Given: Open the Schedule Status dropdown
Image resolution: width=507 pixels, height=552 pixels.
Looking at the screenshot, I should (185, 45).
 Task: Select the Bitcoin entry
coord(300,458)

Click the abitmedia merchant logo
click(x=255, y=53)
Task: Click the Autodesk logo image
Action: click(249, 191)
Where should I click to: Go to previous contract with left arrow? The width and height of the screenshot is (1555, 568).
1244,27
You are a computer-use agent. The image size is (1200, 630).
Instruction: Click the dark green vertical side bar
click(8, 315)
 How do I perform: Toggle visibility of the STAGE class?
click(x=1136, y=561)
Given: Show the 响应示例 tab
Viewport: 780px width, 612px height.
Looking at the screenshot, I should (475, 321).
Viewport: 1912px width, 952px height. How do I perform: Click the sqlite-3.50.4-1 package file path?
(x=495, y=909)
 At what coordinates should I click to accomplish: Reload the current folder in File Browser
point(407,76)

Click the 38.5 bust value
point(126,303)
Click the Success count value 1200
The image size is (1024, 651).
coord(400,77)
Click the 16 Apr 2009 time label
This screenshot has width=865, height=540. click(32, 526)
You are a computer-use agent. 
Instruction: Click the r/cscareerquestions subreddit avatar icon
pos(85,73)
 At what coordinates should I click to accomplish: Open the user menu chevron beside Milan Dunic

AIM OF THE EXERCISE
An exact copy of every record above is required.

ANSWER
Given: Open the Schedule Status dropdown
Image resolution: width=507 pixels, height=552 pixels.
Looking at the screenshot, I should (185, 45).
 Task: Select the Bitcoin entry
coord(300,458)

Click the abitmedia merchant logo
click(x=255, y=53)
Task: Click the Autodesk logo image
Action: click(249, 191)
Where should I click to: Go to previous contract with left arrow? The width and height of the screenshot is (1555, 568).
1244,27
You are a computer-use agent. The image size is (1200, 630).
Instruction: Click the dark green vertical side bar
click(8, 315)
 How do I perform: Toggle visibility of the STAGE class?
click(x=1136, y=561)
Given: Show the 响应示例 tab
Viewport: 780px width, 612px height.
Looking at the screenshot, I should (475, 321).
Viewport: 1912px width, 952px height. How do I perform: Click the sqlite-3.50.4-1 package file path?
(x=495, y=909)
 At what coordinates should I click to accomplish: Reload the current folder in File Browser
point(407,76)

Click the 38.5 bust value
point(126,303)
Click the Success count value 1200
The image size is (1024, 651).
coord(400,77)
Click the 16 Apr 2009 time label
This screenshot has width=865, height=540. click(32, 526)
You are a computer-use agent. 
Instruction: Click the r/cscareerquestions subreddit avatar icon
pos(85,73)
 At what coordinates should I click to accomplish: Open the user menu chevron beside Milan Dunic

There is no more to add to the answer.